Philippine Public Safety College
- Type: State College
- Established: October 7, 1993
- Chairman: DILG Sec. Juanito Victor C. Remulla
- President: PBGen. Ferdinando G. Sevilla (Ret.), MPSA, Ph.D.
- Vice-president: Ret. PCol. Froilan P. Elorpe (VP-Administration) Ret. PBGen. Vert T. Chavez (VP-Academics)
- Location: Tandang Sora Ave., cor.
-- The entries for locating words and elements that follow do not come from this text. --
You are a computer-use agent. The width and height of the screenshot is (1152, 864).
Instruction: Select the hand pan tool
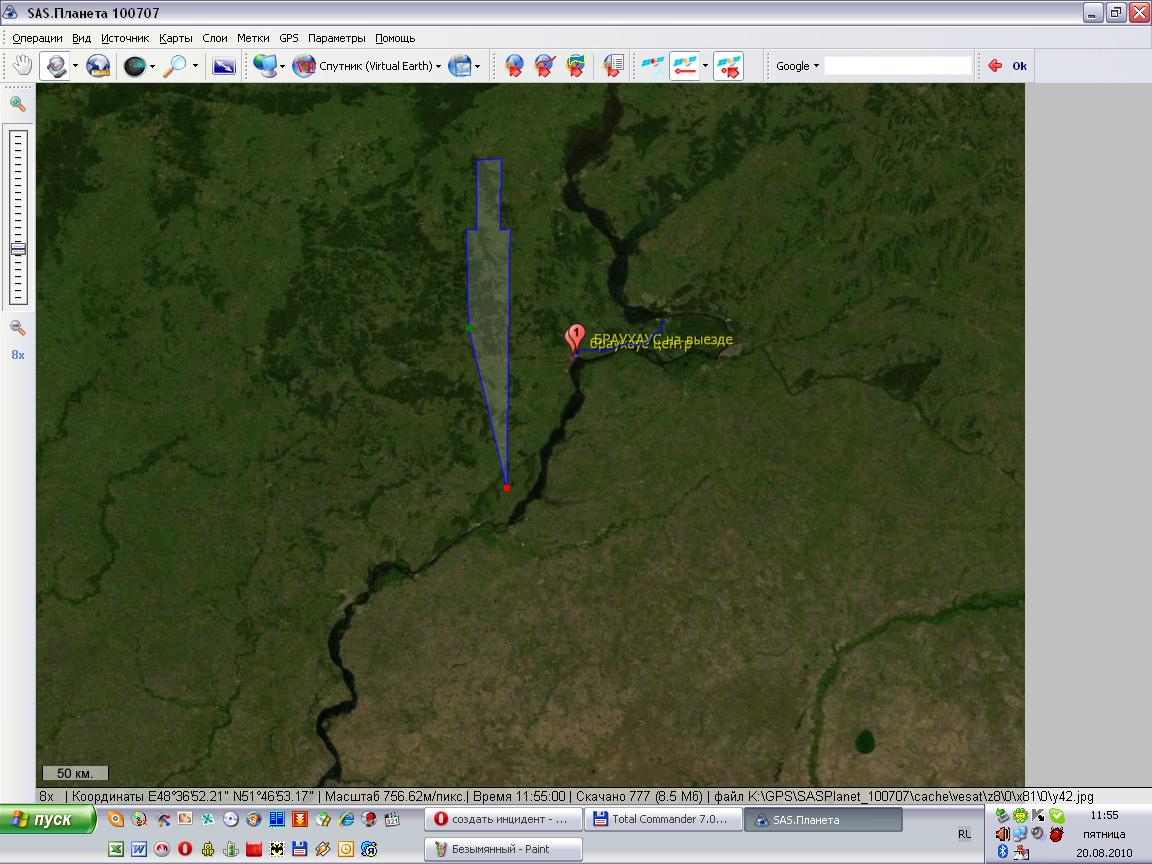click(x=22, y=66)
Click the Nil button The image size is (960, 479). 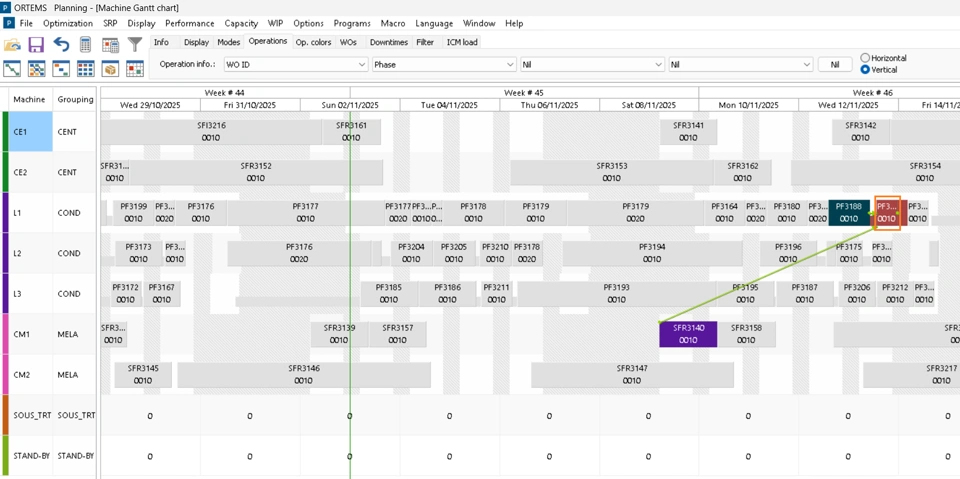pos(834,64)
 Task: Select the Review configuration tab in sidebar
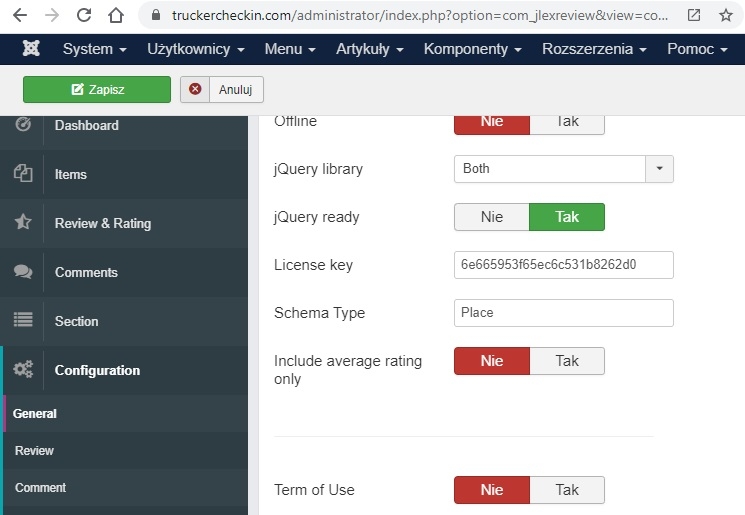click(x=35, y=451)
Mactan St., Old Balara, Quezon City, Philippines 14°36′40.47″N 121°03′16.36″E﻿ / ﻿14.6112417°N 121.0545444°E
- Website: ppsc.gov.ph
- Location in Metro Manila Location in Luzon Location in the Philippines

= Philippine Public Safety College =

Public college in Quezon City, Philippines

The Philippine Public Safety College (PPSC) is a public educational institution in the Philippines.
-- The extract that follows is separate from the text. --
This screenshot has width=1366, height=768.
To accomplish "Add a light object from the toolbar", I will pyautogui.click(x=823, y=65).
The Philippine Public Safety College System is the umbrella organization that comprises the National Police College (NPC), National Police Training Institute (NPTI) with its 18 Regional Training Centers (RTCs), National Fire Training Institute (NFTI), National Jail Management and Penology Training Institute (NJMPTI), and the National Forensic Science Training Institute (NFSTI).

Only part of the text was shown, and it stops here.